● REQUIRED TASK A
Find each line in the records below that contains the word "should", and copy those lines.

● QUOTED PASSAGE
* start *
# Student Loan Repayment Threshold... Ridiculous?



## Saz100 (Apr 18, 2013)

Hi all,

So I am moving to Dubai from Edinburgh in a few weeks. My wage is going up slighting but the monthly repayment of my student loan is DOUBLING! 

According to the SLC this is because the cost of living in Dubai is cheaper than the UK. Should I be concerned by this extra expense? Or do you find it balances out okay?  I would have thought the cost of living in Dubai is much higher than Edinburgh.

Thanks for any comments.


----------



## Bigjimbo (Oct 28, 2010)

Refuse to pay and wander off.


----------



## Chocoholic (Oct 29, 2012)

Bigjimbo said:


> Refuse to pay and wander off.


I concur - they stop calling you after a while.


----------



## Saz100 (Apr 18, 2013)

Chocoholic said:


> I concur - they stop calling you after a while.


Even if you've already told them you're moving? Haha I'm too honest!


----------



## xxxxxxxxxxxxxxxxxStewartC (Mar 3, 2012)

Saz100 said:


> Even if you've already told them you're moving? Haha I'm too honest!


All credit to you (though I think the whole concept of student loans is evil). Might be worth challenging their decision but I guess they have a neat and tidy table of stats to back up their case.


----------



## Saz100 (Apr 18, 2013)

StewartC said:


> All credit to you (though I think the whole concept of student loans is evil). Might be worth challenging their decision but I guess they have a neat and tidy table of stats to back up their case.


Yeah I tried to challenge it, I tried to file a complaint, I tried to speak to the manager and finally, as a last resort, I tried turning on the water works. Nothing works with these heartless money-theives.


----------



## Bigjimbo (Oct 28, 2010)

Saz100 said:


> Yeah I tried to challenge it, I tried to file a complaint, I tried to speak to the manager and finally, as a last resort, I tried turning on the water works. Nothing works with these heartless money-theives.


Wandering off is surprisingly effective....


----------



## Saz100 (Apr 18, 2013)

Bigjimbo said:


> Wandering off is surprisingly effective....


Even if you've already told them you're leaving the country? I feel silly...


----------



## Krom (Apr 7, 2013)

I'm leaving the UK next week.

I have no intention of telling them.


----------



## BBmover (Jun 15, 2013)

I told them and husband had to write a letter that he was supporting me and not have to pay anything unless my circumstances change with work. But there is an online account that I can pay into voluntarily. 
I'm too honest as well.

Out f interest, what happens if you don't tell them and not pay, if or when you return to the UK?


----------



## Stevesolar (Dec 21, 2012)
* end *
● EXTRACTED MATERIAL
* start *
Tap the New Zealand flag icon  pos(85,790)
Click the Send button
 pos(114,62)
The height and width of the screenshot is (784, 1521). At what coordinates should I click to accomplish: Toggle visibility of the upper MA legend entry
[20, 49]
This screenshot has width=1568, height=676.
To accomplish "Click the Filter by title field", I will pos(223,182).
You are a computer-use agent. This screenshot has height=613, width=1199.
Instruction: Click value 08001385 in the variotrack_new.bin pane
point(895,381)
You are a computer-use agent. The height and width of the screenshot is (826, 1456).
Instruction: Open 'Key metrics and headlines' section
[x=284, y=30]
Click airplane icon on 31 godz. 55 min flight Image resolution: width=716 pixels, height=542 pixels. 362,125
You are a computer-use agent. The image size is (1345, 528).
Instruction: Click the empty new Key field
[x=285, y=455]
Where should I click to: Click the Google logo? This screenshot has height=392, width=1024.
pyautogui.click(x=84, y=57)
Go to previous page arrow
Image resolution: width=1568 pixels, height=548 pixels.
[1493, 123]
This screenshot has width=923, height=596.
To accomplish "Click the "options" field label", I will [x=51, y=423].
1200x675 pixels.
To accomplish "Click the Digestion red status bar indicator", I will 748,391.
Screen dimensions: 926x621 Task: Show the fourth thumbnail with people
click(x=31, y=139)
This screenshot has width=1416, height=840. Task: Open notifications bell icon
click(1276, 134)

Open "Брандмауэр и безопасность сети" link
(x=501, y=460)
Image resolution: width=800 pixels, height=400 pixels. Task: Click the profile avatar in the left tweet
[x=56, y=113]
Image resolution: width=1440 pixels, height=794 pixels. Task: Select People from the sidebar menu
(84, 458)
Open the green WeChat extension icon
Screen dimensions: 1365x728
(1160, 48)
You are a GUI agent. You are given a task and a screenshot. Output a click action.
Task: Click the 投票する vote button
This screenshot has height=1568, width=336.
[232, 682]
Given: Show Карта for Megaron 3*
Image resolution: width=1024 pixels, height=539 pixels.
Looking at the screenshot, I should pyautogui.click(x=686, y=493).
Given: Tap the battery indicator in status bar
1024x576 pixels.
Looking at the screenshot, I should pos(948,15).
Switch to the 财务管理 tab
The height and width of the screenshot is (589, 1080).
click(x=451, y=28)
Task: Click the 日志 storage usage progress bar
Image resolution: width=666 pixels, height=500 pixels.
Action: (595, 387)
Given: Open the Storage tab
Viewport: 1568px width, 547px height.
* end *
● REQUIRED TASK B
Rewrite the student loan thread above from "## BBmover (Jun" to "(Dec 21, 2012)", putting "my partner" in place of "husband".

● WRITTEN REPLY A
The height and width of the screenshot is (784, 1521). At what coordinates should I click to accomplish: Toggle visibility of the upper MA legend entry
Where should I click to: Click the Google logo? This screenshot has height=392, width=1024.
Looking at the screenshot, I should pyautogui.click(x=686, y=493).
Looking at the screenshot, I should pos(948,15).

● WRITTEN REPLY B
## BBmover (Jun 15, 2013)

I told them and my partner had to write a letter that he was supporting me and not have to pay anything unless my circumstances change with work. But there is an online account that I can pay into voluntarily. 
I'm too honest as well.

Out f interest, what happens if you don't tell them and not pay, if or when you return to the UK?


----------



## Stevesolar (Dec 21, 2012)